* **What this task involves**
Please repeat the data in full, character for character.

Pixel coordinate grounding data
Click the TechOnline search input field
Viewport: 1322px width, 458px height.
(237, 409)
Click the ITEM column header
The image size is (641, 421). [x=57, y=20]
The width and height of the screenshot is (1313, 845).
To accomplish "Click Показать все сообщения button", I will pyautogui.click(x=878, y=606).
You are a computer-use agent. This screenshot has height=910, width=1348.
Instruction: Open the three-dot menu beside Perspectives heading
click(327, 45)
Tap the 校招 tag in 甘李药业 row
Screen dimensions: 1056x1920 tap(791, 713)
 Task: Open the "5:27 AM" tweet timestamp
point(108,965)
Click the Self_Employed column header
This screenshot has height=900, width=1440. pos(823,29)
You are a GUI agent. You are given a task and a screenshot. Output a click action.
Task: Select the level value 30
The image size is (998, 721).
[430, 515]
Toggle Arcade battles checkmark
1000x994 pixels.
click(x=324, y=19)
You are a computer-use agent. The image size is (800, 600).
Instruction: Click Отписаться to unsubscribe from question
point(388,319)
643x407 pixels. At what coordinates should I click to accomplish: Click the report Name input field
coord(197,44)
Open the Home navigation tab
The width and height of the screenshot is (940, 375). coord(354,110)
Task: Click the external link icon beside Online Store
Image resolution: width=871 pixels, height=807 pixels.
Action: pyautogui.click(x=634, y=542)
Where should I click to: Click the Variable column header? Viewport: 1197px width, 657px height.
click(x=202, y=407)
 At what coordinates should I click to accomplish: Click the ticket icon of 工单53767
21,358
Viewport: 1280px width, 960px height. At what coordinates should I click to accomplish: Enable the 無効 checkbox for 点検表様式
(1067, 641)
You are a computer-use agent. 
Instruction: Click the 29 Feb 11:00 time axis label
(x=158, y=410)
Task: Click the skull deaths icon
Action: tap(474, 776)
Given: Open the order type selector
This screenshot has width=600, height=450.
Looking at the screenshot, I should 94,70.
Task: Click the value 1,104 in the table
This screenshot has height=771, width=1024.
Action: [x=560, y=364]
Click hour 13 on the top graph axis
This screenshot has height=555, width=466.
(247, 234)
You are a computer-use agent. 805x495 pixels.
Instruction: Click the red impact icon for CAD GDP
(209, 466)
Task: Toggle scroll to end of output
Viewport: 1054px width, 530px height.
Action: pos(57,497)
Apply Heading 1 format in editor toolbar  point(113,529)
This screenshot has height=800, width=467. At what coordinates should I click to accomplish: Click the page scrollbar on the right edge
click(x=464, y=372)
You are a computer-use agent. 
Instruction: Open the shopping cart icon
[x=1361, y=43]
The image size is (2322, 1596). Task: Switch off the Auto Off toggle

* **Answer**
Click the TechOnline search input field
Viewport: 1322px width, 458px height.
(237, 409)
Click the ITEM column header
The image size is (641, 421). [x=57, y=20]
The width and height of the screenshot is (1313, 845).
To accomplish "Click Показать все сообщения button", I will pyautogui.click(x=878, y=606).
You are a computer-use agent. This screenshot has height=910, width=1348.
Instruction: Open the three-dot menu beside Perspectives heading
click(327, 45)
Tap the 校招 tag in 甘李药业 row
Screen dimensions: 1056x1920 tap(791, 713)
 Task: Open the "5:27 AM" tweet timestamp
point(108,965)
Click the Self_Employed column header
This screenshot has height=900, width=1440. pos(823,29)
You are a GUI agent. You are given a task and a screenshot. Output a click action.
Task: Select the level value 30
The image size is (998, 721).
[430, 515]
Toggle Arcade battles checkmark
1000x994 pixels.
click(x=324, y=19)
You are a computer-use agent. The image size is (800, 600).
Instruction: Click Отписаться to unsubscribe from question
point(388,319)
643x407 pixels. At what coordinates should I click to accomplish: Click the report Name input field
coord(197,44)
Open the Home navigation tab
The width and height of the screenshot is (940, 375). coord(354,110)
Task: Click the external link icon beside Online Store
Image resolution: width=871 pixels, height=807 pixels.
Action: pyautogui.click(x=634, y=542)
Where should I click to: Click the Variable column header? Viewport: 1197px width, 657px height.
click(x=202, y=407)
 At what coordinates should I click to accomplish: Click the ticket icon of 工单53767
21,358
Viewport: 1280px width, 960px height. At what coordinates should I click to accomplish: Enable the 無効 checkbox for 点検表様式
(1067, 641)
You are a computer-use agent. 
Instruction: Click the 29 Feb 11:00 time axis label
(x=158, y=410)
Task: Click the skull deaths icon
Action: tap(474, 776)
Given: Open the order type selector
This screenshot has width=600, height=450.
Looking at the screenshot, I should 94,70.
Task: Click the value 1,104 in the table
This screenshot has height=771, width=1024.
Action: [x=560, y=364]
Click hour 13 on the top graph axis
This screenshot has height=555, width=466.
(247, 234)
You are a computer-use agent. 805x495 pixels.
Instruction: Click the red impact icon for CAD GDP
(209, 466)
Task: Toggle scroll to end of output
Viewport: 1054px width, 530px height.
Action: pos(57,497)
Apply Heading 1 format in editor toolbar  point(113,529)
This screenshot has height=800, width=467. At what coordinates should I click to accomplish: Click the page scrollbar on the right edge
click(x=464, y=372)
You are a computer-use agent. 
Instruction: Open the shopping cart icon
[x=1361, y=43]
The image size is (2322, 1596). Task: Switch off the Auto Off toggle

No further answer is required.